**Task input**
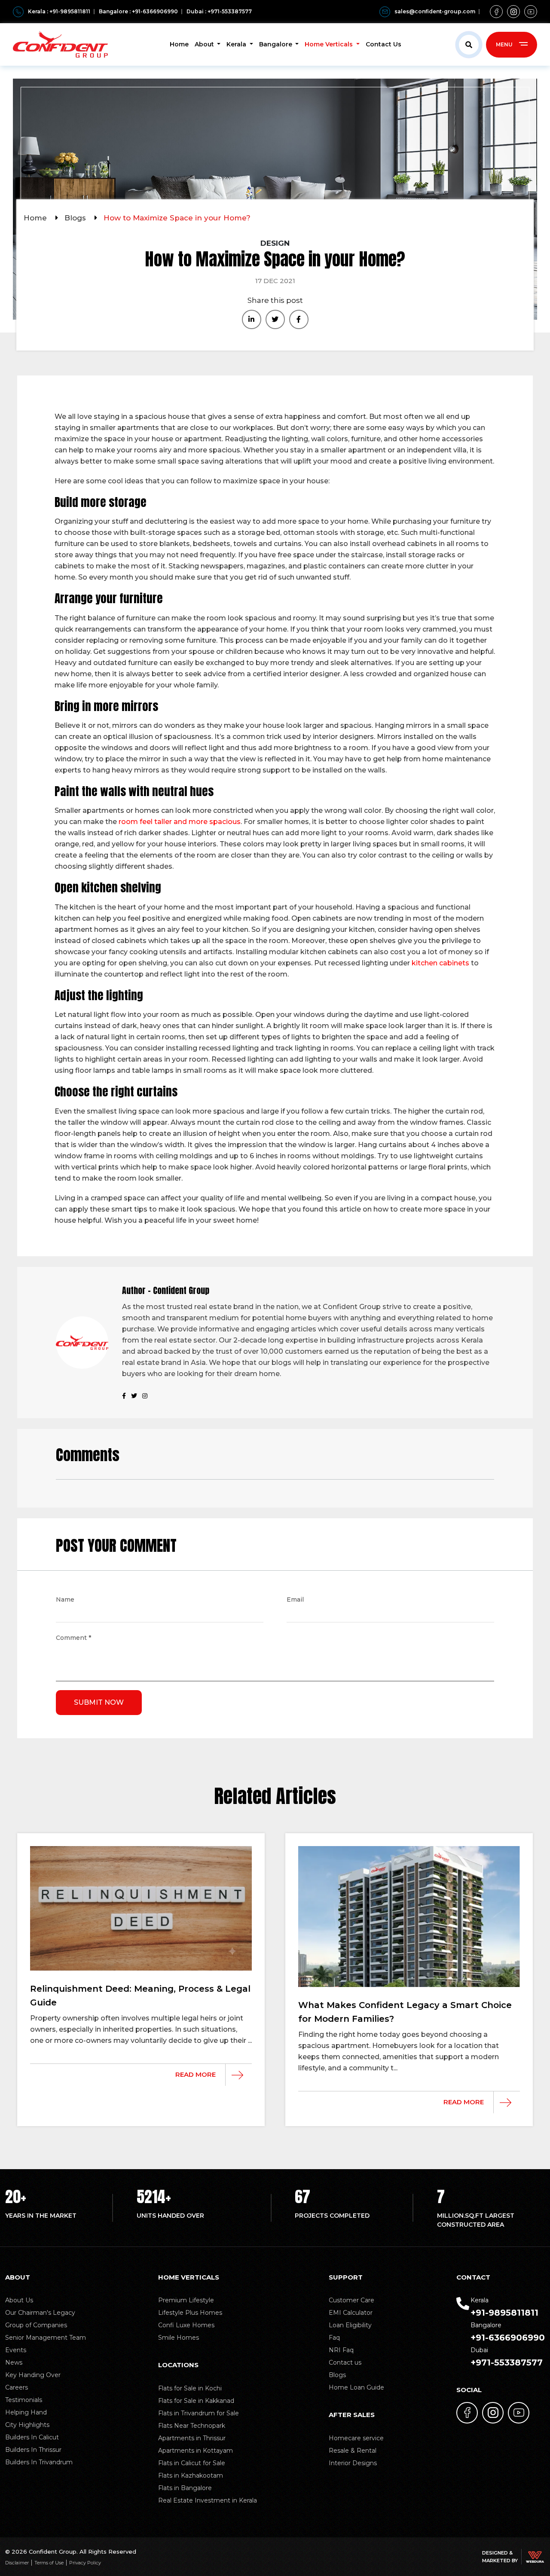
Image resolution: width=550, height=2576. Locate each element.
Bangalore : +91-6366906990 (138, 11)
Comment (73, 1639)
==
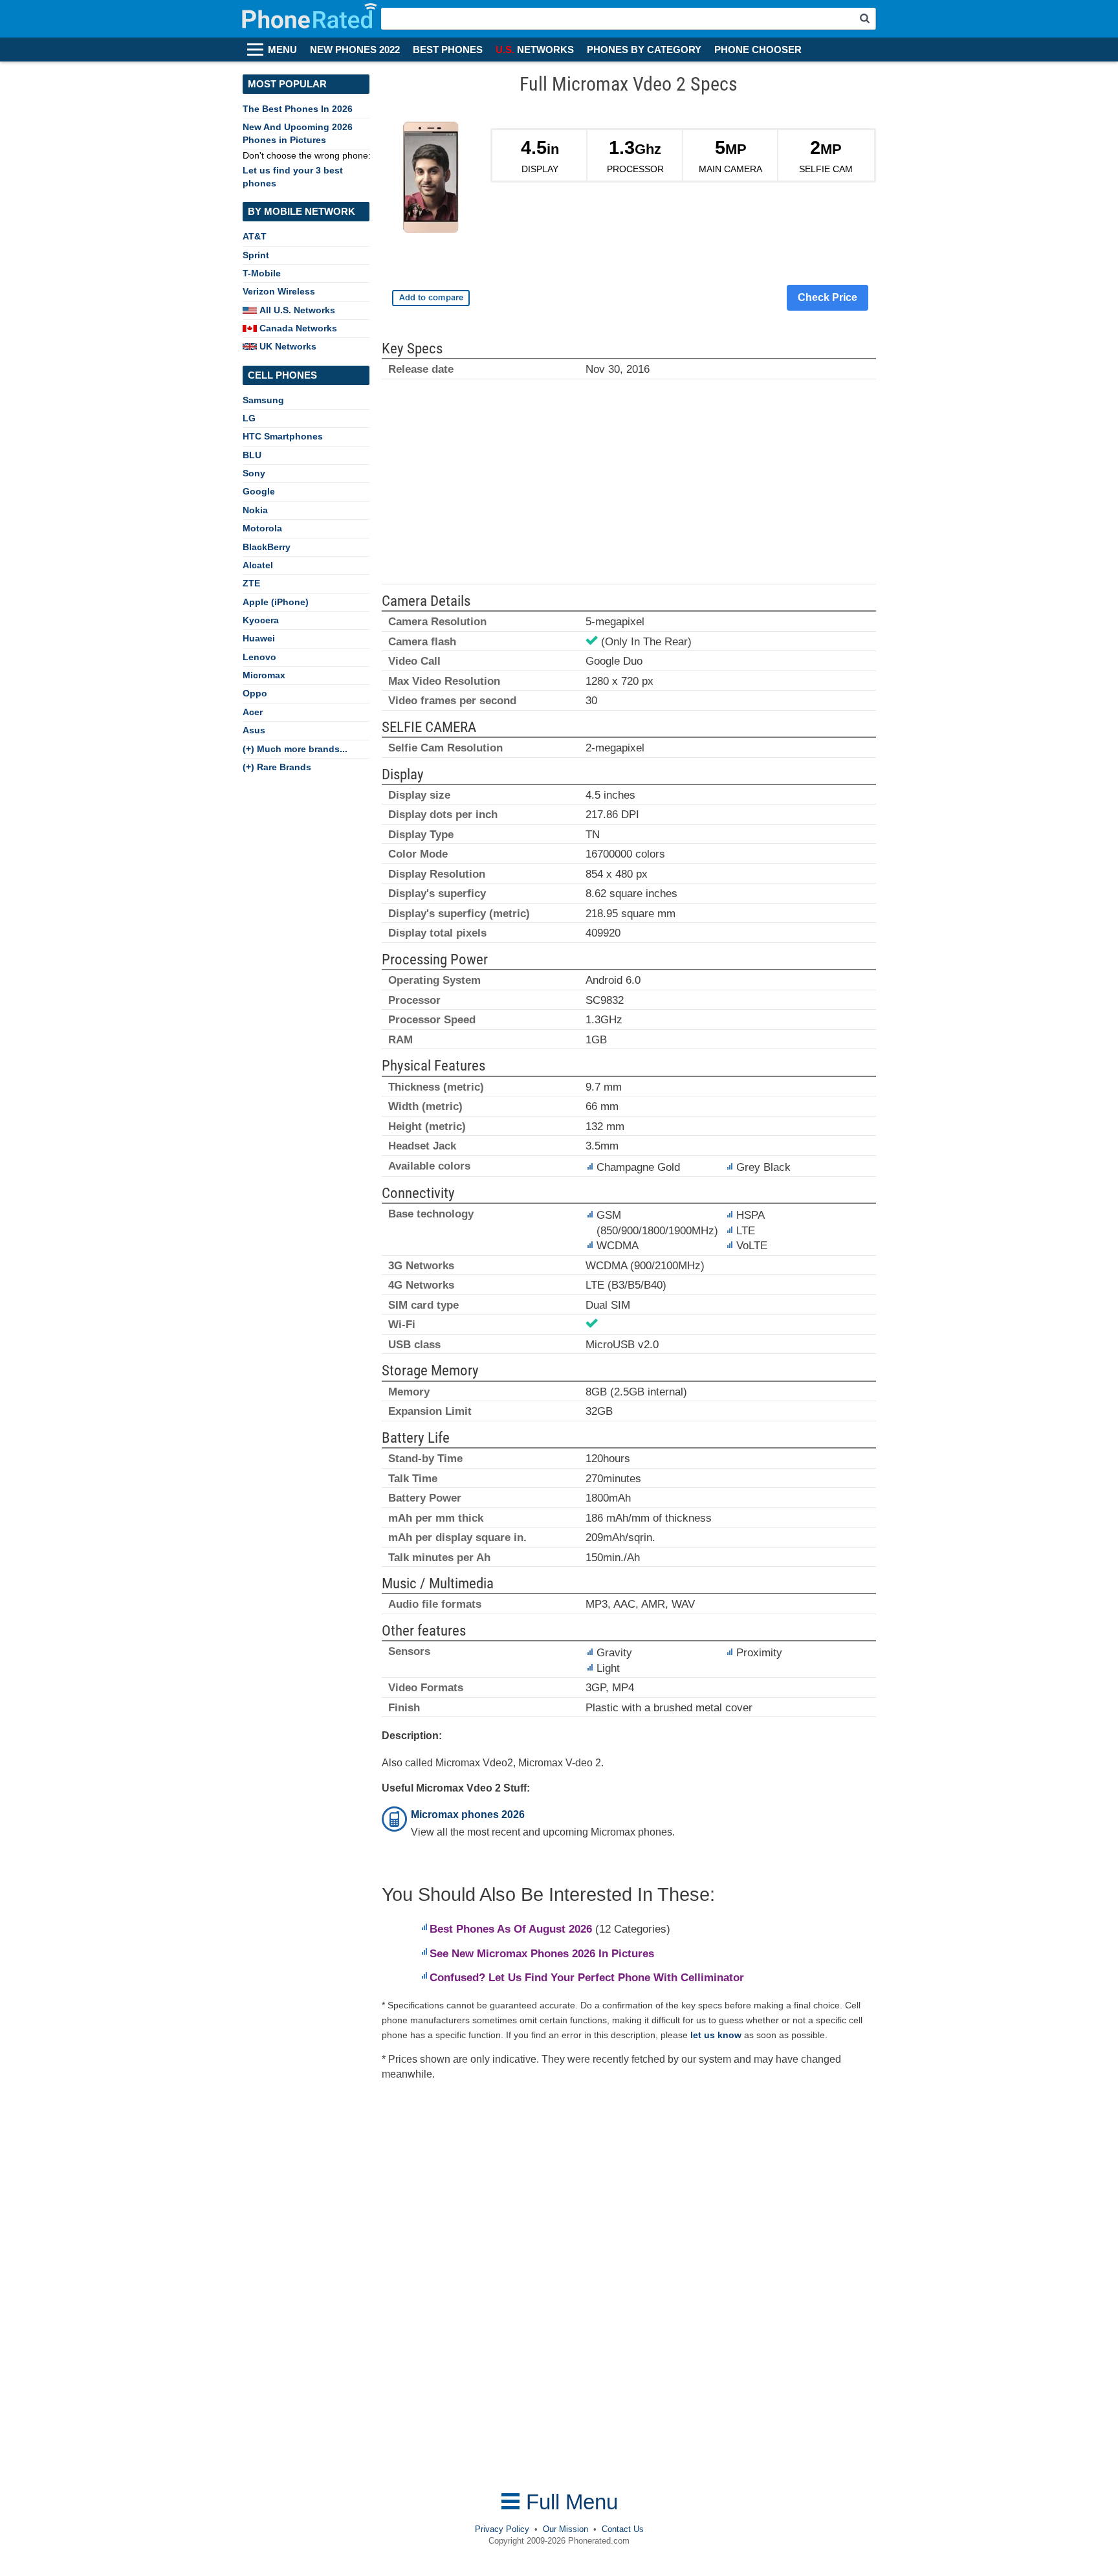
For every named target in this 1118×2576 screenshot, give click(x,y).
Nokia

**Exercise directions**
Of the entries above, repeat exactly the lines between the line with "Image resolution: width=550, height=2576." and the line with "Comment (73, 1639)", inclusive, and no others.

**Written answer**
Image resolution: width=550, height=2576. Locate each element.
Bangalore : +91-6366906990 (138, 11)
Comment (73, 1639)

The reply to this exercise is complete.